The Brodsky Synagogue in Odesa was built by the Jews from Brody in 1863 in Odesa, Ukraine. It was the largest synagogue in the south of the then Russian Empire. People came from all over the world to hear cantors sing there.

History

Early 1800s
In the early 1800s, Jewish immigrants began to stream into Odesa from Europe, many of them coming from the town of Brody in western Ukraine.

In the 1840s, the Brody Jews leased their first synagogue, at the corner of Pushkin and Postal (now Zhukovsky) streets in a relatively small house from the wealthy Greek businessman Ksenysu. The Cantor was Rabbi Nissan Blumenthal, who had also come from the town of Brody.

The reformation of synagogues was also one of the priorities of Maskilim in the city, the Brodsky Synagogue, soon become a model for Jewish prayer in the region. The older Glavaina synagogue, formerly known as Beit Knesset Ha Gadol established in 1795 and located in main arteries of the city, was transformed on the lines of Brody Synagogue. 

One of the documents from the Office of Novorossiysk and Bessarabian Governor-General, dated 1852, states: "All the educated people of the Jewish community in Odesa are going there. Their school leases a house, but it is deliberately arranged. The hall is quite extensive, there is also a gallery for the women…”

The new synagogue
In 1860, they received permission to begin building a new synagogue. It was designed by the famous architect Joseph N. Kollovich in the Gothic Florentine style, built with local limestone, and completed in 1863. It was the largest synagogue in the south of the then Russian empire.

Many famous composers and singers performed in the synagogue. Among them the composer Novakovsky, and Cantor Pinhas Minkowsky.

The synagogue is mentioned in writings of Isaac Babel, Sholem Aleichem, and Ivan Bunin (the first Russian writer to win the Nobel Prize for Literature). Ze'ev Jabotinsky, and Meir Dizengoff, former Mayor of Tel Aviv, are among the many Jews associated with this synagogue.

Odesa at one point boasted the second-largest Jewish population (after Warsaw), according to YIVO. In 1897, Jews made up 34.6% of the city's population.

DATA >>
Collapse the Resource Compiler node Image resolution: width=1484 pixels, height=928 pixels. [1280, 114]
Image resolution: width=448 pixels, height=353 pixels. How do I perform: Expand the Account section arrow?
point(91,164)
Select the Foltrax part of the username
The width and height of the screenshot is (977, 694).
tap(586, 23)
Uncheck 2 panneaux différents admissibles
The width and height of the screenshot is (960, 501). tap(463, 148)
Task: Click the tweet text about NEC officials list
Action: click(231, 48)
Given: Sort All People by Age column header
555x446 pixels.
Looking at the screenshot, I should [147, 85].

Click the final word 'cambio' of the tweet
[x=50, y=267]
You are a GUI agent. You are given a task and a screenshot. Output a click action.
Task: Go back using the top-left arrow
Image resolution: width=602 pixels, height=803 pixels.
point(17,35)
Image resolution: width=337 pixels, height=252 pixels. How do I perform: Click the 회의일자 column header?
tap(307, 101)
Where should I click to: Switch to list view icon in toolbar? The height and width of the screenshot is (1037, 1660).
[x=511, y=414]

TASK SET >>
(a) According to the Brodsky Synagogue history, which architect designed the new synagogue?
(b) Repeat the passage of the Brodsky Synagogue history starting at "The new synagogue" and ending at "with this synagogue.".
The items play no part in this exercise.

SOLUTIONS BY TASK >>
(a) Joseph N. Kollovich

(b)
The new synagogue
In 1860, they received permission to begin building a new synagogue. It was designed by the famous architect Joseph N. Kollovich in the Gothic Florentine style, built with local limestone, and completed in 1863. It was the largest synagogue in the south of the then Russian empire.

Many famous composers and singers performed in the synagogue. Among them the composer Novakovsky, and Cantor Pinhas Minkowsky.

The synagogue is mentioned in writings of Isaac Babel, Sholem Aleichem, and Ivan Bunin (the first Russian writer to win the Nobel Prize for Literature). Ze'ev Jabotinsky, and Meir Dizengoff, former Mayor of Tel Aviv, are among the many Jews associated with this synagogue.